Sift the material for lines containing "panel", and return them.

------ GIVEN ENTRIES ------

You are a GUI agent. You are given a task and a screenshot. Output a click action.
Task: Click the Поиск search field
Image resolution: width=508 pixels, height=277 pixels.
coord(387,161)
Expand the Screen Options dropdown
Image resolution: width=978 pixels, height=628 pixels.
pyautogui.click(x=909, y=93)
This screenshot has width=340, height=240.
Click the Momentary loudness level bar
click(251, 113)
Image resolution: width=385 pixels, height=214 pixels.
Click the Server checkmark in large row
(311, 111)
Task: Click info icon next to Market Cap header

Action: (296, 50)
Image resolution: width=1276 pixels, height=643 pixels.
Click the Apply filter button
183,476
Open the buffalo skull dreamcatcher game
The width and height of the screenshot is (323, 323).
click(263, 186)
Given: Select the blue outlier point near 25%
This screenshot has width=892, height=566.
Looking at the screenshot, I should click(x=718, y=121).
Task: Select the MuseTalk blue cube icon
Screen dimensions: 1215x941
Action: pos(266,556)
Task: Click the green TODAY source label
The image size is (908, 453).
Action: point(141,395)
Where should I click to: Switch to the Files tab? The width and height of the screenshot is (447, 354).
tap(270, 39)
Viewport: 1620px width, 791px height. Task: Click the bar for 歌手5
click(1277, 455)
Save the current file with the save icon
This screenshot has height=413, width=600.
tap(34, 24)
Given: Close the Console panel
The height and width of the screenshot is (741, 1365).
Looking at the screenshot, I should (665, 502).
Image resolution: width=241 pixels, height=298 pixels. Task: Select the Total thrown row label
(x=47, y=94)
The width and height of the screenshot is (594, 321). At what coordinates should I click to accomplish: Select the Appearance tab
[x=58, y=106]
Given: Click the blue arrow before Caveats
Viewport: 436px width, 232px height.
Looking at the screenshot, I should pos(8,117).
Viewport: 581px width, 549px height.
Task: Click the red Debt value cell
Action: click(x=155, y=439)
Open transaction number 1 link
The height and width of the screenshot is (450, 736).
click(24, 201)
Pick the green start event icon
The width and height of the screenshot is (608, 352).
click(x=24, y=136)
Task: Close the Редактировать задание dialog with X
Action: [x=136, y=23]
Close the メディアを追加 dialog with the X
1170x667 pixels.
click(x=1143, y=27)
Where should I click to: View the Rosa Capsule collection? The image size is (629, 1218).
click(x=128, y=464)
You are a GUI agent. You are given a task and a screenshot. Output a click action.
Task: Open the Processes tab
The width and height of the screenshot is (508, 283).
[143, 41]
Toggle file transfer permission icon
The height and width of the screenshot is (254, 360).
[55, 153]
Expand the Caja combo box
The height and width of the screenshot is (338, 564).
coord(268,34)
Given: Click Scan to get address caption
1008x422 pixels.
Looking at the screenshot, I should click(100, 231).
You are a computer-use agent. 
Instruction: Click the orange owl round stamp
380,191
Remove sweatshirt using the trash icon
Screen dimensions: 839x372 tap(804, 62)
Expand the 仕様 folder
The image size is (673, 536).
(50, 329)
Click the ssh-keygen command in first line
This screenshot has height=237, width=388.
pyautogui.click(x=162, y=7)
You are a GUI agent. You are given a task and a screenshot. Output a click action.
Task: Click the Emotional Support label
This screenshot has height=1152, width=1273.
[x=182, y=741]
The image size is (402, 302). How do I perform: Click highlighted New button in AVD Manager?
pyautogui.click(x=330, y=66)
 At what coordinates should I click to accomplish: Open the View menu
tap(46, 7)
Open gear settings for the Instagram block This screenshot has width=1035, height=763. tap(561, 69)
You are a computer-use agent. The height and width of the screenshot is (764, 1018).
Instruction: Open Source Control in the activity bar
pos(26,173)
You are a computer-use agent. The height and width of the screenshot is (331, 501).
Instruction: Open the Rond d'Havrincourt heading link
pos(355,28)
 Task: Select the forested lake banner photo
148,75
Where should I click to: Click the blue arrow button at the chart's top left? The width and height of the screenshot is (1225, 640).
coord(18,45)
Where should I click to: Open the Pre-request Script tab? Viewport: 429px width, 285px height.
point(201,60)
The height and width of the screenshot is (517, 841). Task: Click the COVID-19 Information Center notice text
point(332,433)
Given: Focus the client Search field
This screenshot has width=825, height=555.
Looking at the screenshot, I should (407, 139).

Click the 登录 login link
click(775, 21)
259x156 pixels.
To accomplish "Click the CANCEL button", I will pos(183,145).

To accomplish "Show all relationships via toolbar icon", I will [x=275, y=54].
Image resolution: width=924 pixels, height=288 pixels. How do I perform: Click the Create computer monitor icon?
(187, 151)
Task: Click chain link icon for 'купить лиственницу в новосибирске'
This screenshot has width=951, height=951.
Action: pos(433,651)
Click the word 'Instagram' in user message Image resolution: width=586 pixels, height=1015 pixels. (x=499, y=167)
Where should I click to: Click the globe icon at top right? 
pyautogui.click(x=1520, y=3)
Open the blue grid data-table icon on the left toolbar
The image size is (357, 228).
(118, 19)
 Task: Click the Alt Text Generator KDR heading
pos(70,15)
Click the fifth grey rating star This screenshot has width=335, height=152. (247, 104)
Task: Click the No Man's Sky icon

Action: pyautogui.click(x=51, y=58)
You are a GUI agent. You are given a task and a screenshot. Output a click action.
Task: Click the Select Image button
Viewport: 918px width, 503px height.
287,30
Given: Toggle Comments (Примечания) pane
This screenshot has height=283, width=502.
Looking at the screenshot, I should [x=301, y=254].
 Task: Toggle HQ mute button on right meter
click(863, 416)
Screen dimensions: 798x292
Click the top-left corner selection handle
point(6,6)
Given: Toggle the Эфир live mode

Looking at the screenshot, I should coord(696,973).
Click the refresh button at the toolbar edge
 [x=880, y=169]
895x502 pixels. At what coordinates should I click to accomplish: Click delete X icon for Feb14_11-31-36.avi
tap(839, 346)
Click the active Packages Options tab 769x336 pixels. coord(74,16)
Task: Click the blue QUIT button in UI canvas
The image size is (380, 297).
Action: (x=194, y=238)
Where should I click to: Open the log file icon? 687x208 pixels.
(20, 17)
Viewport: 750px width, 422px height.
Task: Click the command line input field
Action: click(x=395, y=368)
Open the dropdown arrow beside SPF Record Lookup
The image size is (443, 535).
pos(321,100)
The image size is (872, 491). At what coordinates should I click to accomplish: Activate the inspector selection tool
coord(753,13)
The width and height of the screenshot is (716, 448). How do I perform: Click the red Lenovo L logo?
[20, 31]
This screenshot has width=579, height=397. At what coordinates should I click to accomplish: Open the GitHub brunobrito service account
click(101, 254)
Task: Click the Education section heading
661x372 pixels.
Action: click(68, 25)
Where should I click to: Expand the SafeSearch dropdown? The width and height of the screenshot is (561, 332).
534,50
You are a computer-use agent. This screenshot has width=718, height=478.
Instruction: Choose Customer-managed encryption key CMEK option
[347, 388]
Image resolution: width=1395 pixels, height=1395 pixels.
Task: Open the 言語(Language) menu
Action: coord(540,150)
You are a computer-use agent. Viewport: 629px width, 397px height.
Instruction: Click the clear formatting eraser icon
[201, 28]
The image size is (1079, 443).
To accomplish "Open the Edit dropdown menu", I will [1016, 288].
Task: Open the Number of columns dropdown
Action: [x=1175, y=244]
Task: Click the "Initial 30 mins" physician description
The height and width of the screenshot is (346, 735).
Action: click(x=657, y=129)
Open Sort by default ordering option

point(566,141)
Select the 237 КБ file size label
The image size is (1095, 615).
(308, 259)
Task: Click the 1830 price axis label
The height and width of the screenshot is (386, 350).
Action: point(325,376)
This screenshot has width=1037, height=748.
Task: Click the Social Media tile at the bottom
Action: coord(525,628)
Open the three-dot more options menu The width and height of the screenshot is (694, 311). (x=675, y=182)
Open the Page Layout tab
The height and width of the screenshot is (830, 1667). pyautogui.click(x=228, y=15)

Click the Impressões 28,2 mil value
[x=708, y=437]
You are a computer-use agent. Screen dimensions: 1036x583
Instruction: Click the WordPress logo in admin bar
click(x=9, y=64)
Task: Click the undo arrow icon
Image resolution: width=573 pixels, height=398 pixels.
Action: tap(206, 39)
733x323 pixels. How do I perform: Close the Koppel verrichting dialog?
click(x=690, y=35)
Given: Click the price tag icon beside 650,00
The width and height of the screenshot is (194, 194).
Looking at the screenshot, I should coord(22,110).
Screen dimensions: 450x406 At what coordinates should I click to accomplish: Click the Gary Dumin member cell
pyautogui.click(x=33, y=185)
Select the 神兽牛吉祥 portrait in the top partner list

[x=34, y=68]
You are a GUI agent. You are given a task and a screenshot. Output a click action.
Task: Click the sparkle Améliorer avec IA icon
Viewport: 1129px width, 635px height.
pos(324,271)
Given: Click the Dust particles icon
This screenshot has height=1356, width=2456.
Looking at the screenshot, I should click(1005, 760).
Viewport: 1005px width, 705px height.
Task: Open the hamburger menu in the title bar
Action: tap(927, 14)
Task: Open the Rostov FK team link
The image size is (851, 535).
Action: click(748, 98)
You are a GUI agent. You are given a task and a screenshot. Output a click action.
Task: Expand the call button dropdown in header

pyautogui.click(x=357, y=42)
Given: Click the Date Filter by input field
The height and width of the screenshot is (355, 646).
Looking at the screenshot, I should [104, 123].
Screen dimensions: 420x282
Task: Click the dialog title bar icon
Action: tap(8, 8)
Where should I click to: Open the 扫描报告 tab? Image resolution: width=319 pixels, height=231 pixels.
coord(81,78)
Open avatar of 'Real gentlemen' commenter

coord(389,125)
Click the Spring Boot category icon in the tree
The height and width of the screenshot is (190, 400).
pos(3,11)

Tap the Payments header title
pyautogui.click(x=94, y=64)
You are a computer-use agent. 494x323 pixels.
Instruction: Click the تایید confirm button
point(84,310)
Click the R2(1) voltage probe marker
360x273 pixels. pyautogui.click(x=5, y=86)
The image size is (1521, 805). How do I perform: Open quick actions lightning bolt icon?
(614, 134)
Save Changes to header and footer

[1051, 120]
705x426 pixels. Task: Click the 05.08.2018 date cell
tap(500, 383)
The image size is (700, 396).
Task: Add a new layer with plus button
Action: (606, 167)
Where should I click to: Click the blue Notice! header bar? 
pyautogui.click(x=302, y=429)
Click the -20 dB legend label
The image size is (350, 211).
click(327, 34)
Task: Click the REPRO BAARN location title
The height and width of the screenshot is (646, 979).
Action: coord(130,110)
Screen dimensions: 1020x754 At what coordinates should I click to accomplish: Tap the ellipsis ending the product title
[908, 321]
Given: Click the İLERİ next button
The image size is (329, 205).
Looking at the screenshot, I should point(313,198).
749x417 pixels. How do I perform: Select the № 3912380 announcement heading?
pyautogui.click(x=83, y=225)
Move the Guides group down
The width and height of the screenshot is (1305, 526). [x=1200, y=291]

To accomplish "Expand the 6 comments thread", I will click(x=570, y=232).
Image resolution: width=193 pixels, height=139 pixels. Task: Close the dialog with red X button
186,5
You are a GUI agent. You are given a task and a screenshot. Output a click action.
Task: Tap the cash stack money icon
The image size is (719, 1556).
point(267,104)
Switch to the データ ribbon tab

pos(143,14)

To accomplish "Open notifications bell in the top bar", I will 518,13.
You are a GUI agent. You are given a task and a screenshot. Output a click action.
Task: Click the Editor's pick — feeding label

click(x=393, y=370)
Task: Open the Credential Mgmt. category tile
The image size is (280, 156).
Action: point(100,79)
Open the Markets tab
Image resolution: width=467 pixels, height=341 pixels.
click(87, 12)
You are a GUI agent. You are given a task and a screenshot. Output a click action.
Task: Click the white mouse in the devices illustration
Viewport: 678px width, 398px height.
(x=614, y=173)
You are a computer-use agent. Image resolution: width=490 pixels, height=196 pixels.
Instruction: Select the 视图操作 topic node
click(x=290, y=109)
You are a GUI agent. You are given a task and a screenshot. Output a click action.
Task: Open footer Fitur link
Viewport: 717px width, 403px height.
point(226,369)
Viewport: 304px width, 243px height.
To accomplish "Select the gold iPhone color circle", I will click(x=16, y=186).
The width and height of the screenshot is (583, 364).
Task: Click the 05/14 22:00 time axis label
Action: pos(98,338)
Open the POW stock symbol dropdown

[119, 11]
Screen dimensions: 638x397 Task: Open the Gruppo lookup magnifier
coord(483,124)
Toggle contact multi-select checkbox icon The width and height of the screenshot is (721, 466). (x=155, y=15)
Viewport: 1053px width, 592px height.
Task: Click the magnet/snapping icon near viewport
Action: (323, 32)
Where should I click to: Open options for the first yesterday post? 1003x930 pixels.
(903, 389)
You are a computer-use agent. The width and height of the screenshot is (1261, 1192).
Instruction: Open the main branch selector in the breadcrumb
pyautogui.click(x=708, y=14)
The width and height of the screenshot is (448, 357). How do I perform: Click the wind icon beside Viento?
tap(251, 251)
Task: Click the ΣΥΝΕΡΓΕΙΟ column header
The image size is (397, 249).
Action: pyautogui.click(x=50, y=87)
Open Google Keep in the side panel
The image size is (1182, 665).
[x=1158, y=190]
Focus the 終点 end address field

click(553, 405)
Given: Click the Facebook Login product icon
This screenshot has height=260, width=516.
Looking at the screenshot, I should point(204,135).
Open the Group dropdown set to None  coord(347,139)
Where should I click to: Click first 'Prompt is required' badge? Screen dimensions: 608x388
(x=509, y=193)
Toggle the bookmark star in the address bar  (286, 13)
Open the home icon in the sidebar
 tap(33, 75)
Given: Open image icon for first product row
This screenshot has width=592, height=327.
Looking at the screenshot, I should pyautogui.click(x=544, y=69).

------

● RESPONSE TO THIS TASK:
Given: Close the Console panel
Open Google Keep in the side panel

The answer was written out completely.